Home> Blog> Splitting the Repository

Splitting the Repository

This post originally appeared on the Software Carpentry website.

United Airlines messed up my travel again last weekend, so I finally had a chance to think some more about how Software Carpentry works and how we can make it work better. Having topic maintainers is one improvement; another, which was discussed at this month's lab meeting, is to break the bc repository that holds our lessons and workshop home pages into smaller and more manageable pieces.

The Problem

We face three related problems:

  1. The bc repository is too big. My copy (which admittedly includes a few pieces of ongoing work) takes up almost 100 MBytes. More importantly, it includes a bewildering mix of material: page templates, setup instructions, support tools, and more.

  2. Our scope keeps creeping. Software Carpentry's original aim was to teach scientists who were already programming how to program better. We now teach people who've never programmed before, in three languages, and have material on databases, regular expressions, and a bunch of other things. They're all useful, but they don't belong in a single repository any more than every useful piece of software in the world should be in a single large library.

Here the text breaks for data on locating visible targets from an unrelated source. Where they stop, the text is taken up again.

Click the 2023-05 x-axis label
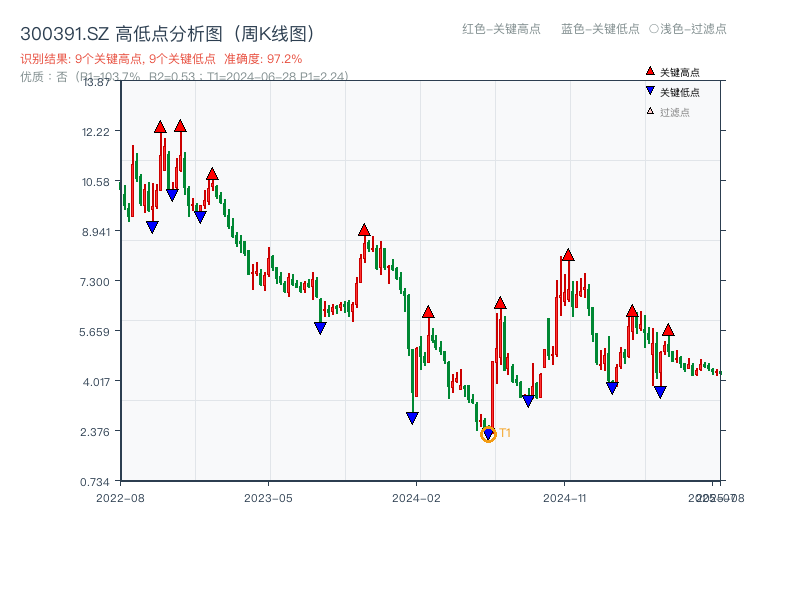This screenshot has width=800, height=600. pos(268,495)
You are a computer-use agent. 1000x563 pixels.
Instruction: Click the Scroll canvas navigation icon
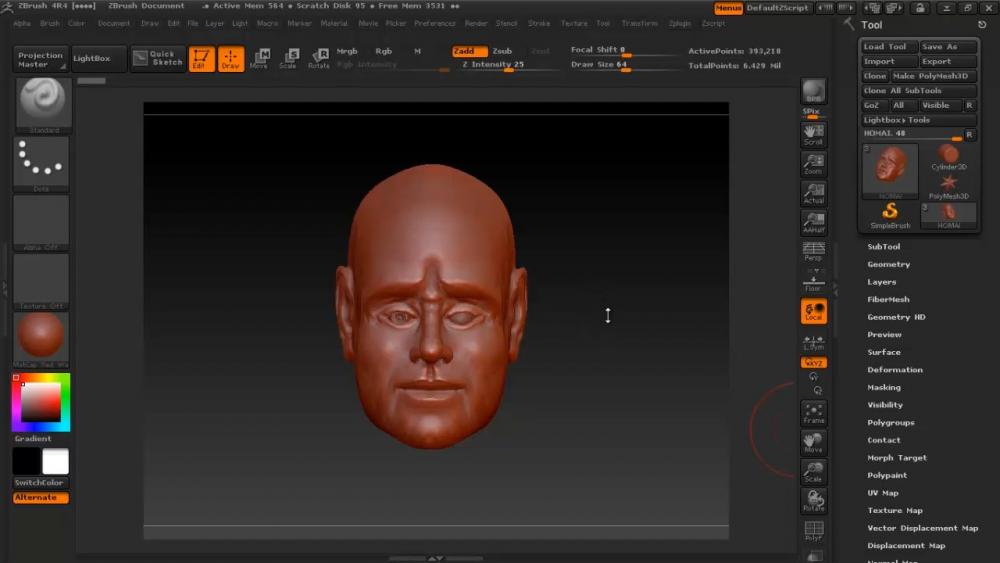click(813, 134)
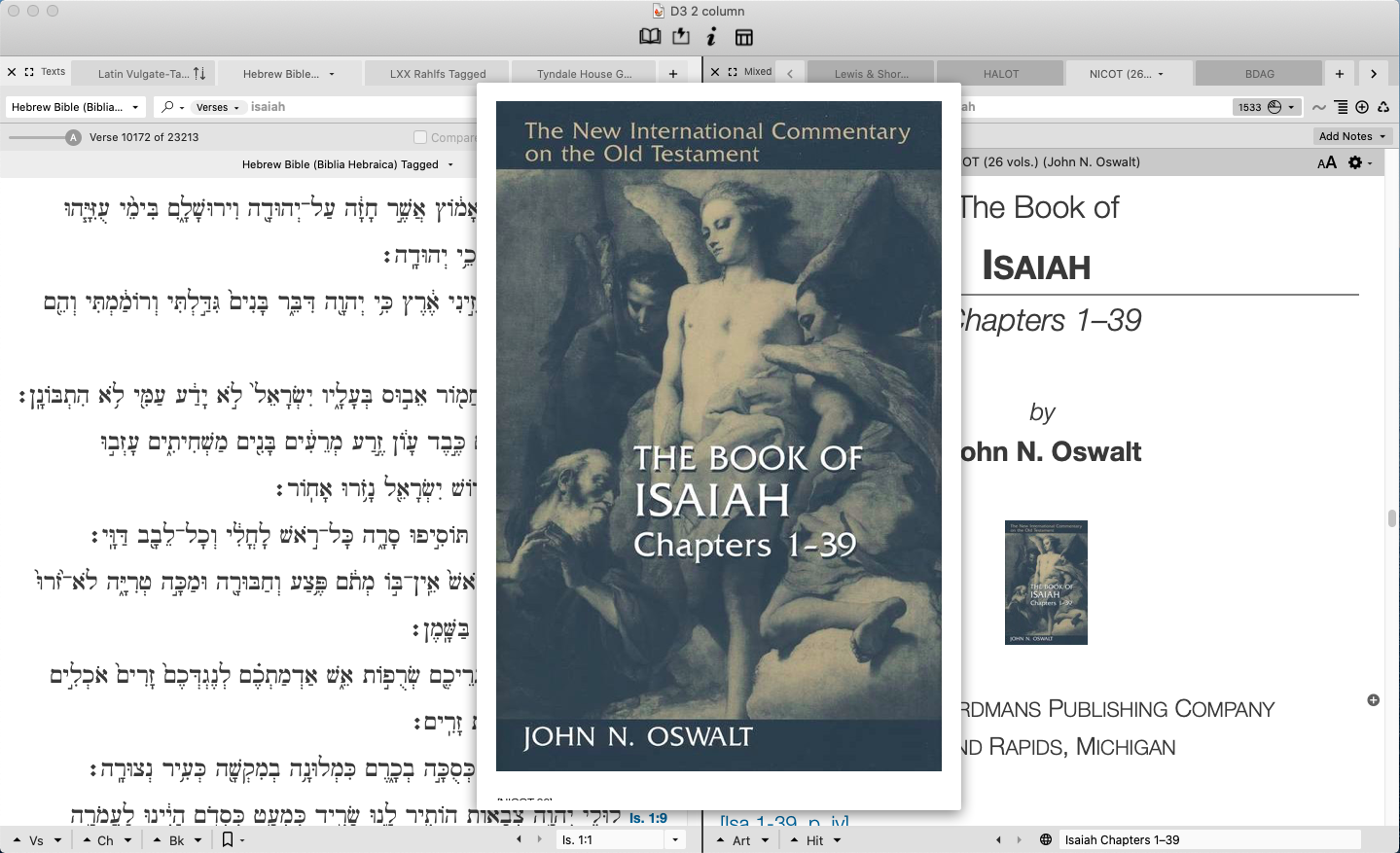The width and height of the screenshot is (1400, 853).
Task: Click the AA text size icon
Action: click(x=1326, y=162)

  3. It's hard for people to explore and manage alternatives. Different instructors have different opinions about the best way to introduce certain topics: NumPy early vs. NumPy late in Python, branches before or after pull requests in Git, and so on. Instructors also want to use different examples for different audiences, e.g., bioinformatics data when teaching biologists and climate data when teaching climatologists. We could come up with a naming scheme and directory structure to manage this all in one repository, but again, that's not how we manage software.

The Proposal

Our proposal is to divide the current content of the bc repository between several new repositories. One of these will be the template for workshop websites; each of the others will contain one complete lesson, such as the introduction to the Unix shell for novices. Each of these repositories will be much smaller, and therefore easier to navigate, than what we currently have. As a fringe benefit, people will be able to subscribe to only the ones they care about most, so that they aren't flooded with comment and commit messages on topics they're less interested in.

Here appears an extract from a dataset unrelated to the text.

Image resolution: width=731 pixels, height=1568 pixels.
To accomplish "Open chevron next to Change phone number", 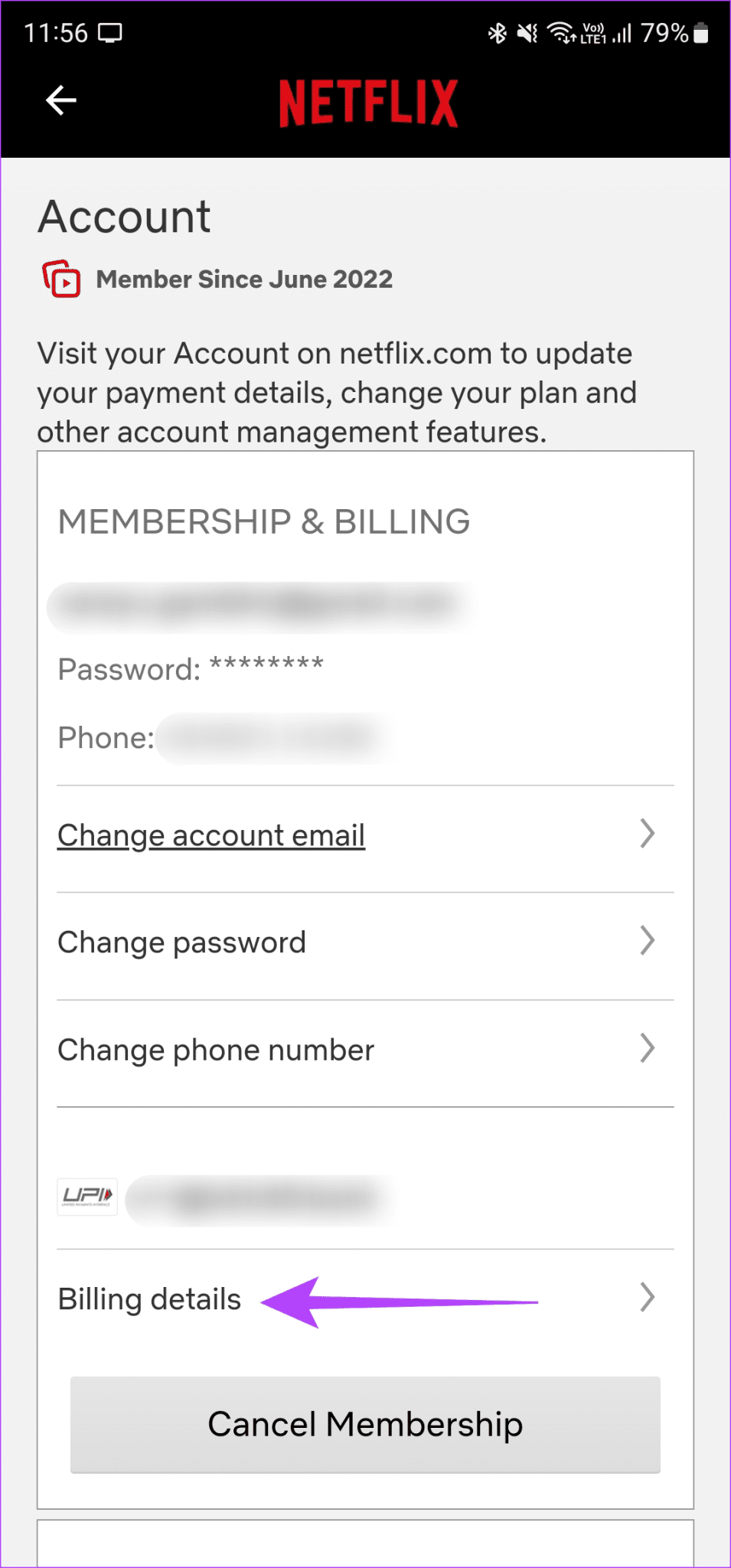I will click(648, 1049).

We will seed these repositories using the content we currently have, but there's no reason to stop there. If a group of people want to fork one of those repositories and tweak the examples to be more relevant to economics, they can do so; if other people want to write a lesson that presents Git in an entirely new way, they can do that too. Software Carpentry will then be responsible for certifying lessons as fit for purpose, i.e., for saying, "This lesson is in our format, meets our quality standards, is aimed at our audience, covers the things we think are important." Any workshop that delivers certified lessons covering our core topics will then be allowed to use our name and logo, and people will have more freedom to develop and use "affiliated" lessons that are compatible with ours, but cover things we don't.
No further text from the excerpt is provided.